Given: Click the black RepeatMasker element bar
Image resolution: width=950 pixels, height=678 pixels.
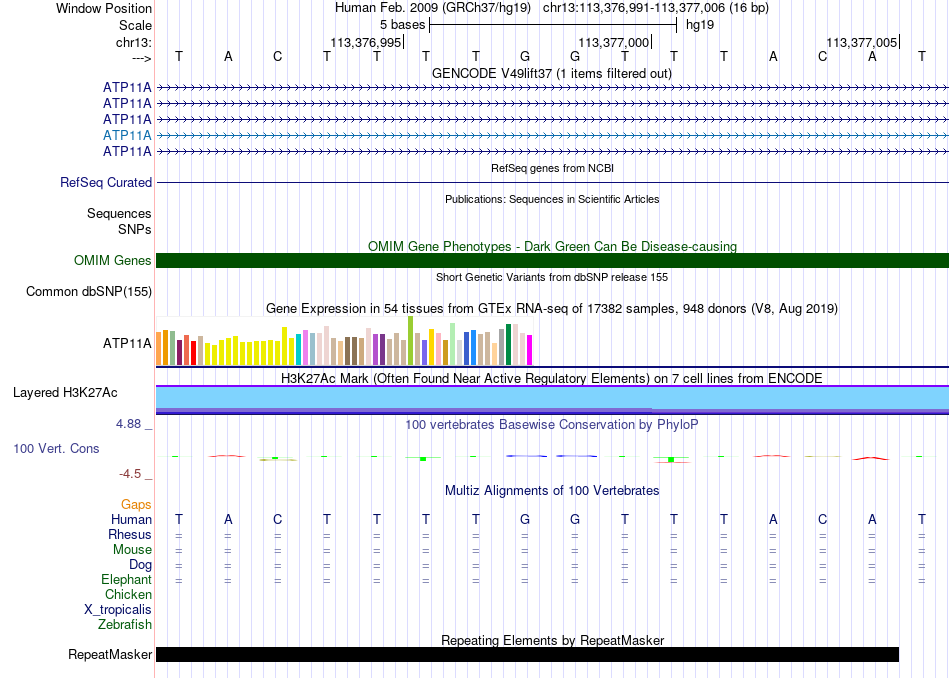Looking at the screenshot, I should (527, 654).
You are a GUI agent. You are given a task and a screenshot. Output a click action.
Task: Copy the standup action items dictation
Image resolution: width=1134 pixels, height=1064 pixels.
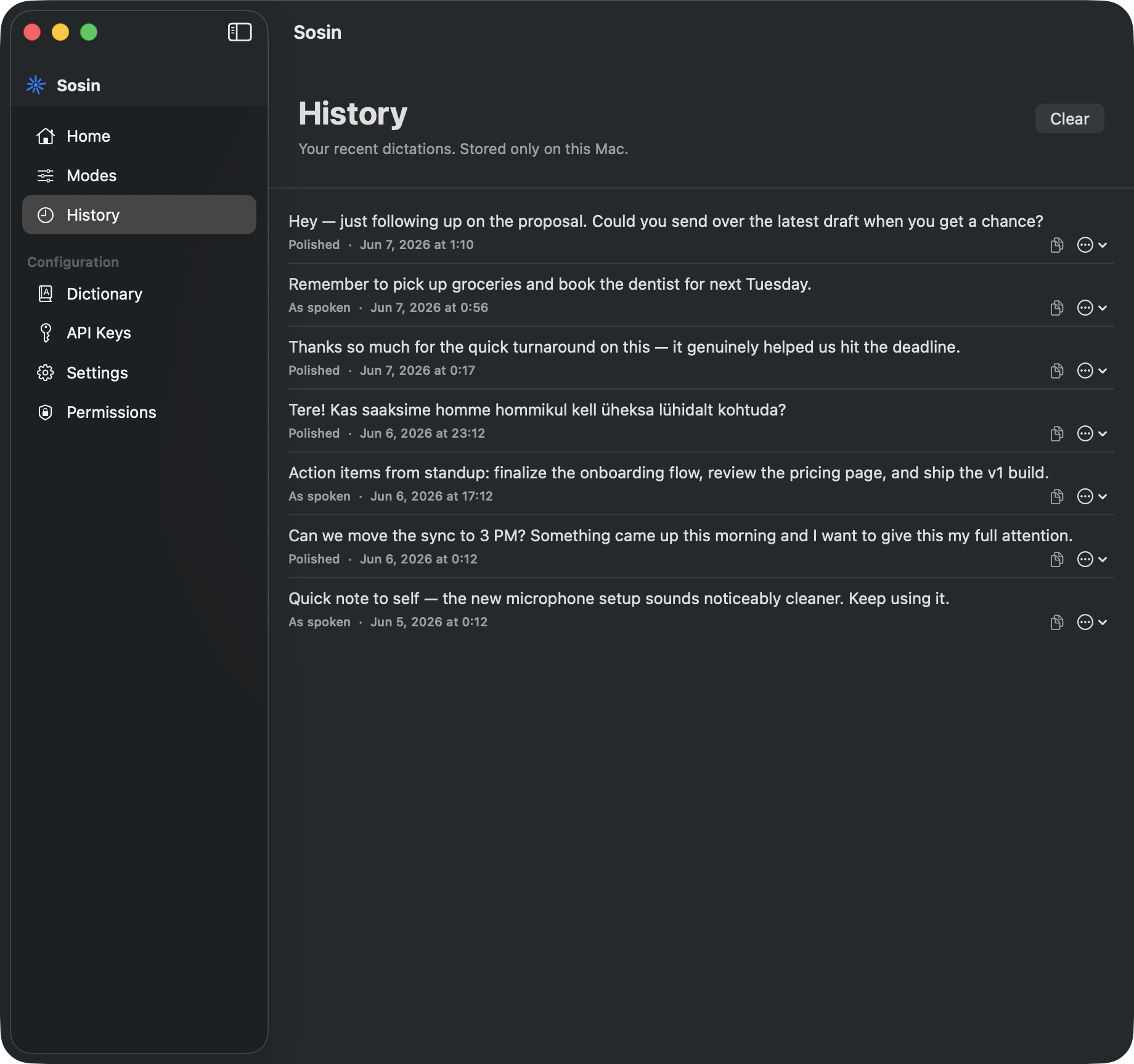pyautogui.click(x=1057, y=497)
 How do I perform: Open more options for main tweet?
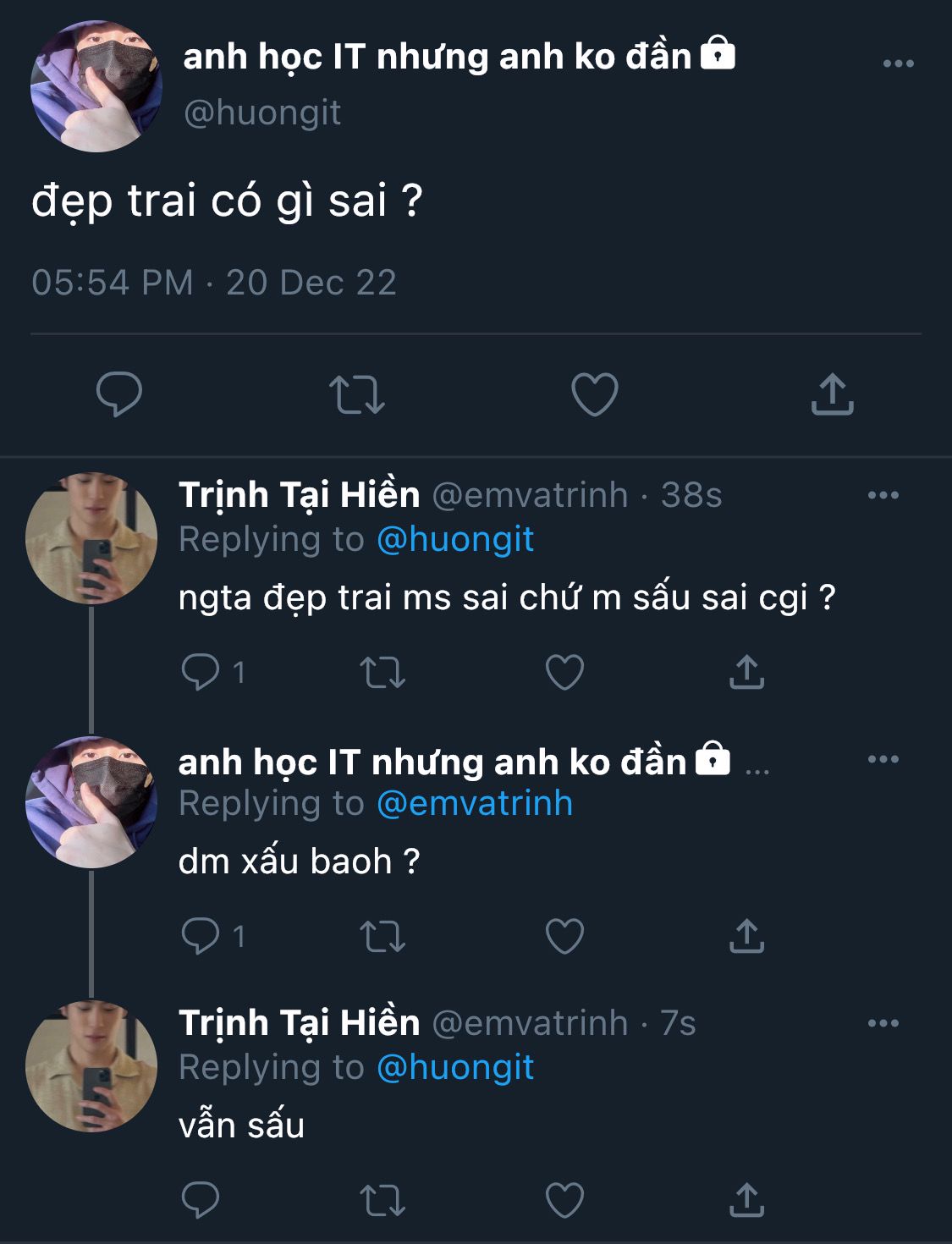pos(898,64)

════

Copy out all the data above exactly, pictures excluded.

Given: Click the black RepeatMasker element bar
Image resolution: width=950 pixels, height=678 pixels.
Looking at the screenshot, I should (527, 654).
You are a GUI agent. You are given a task and a screenshot. Output a click action.
Task: Copy the standup action items dictation
Image resolution: width=1134 pixels, height=1064 pixels.
pyautogui.click(x=1057, y=497)
 How do I perform: Open more options for main tweet?
pos(898,64)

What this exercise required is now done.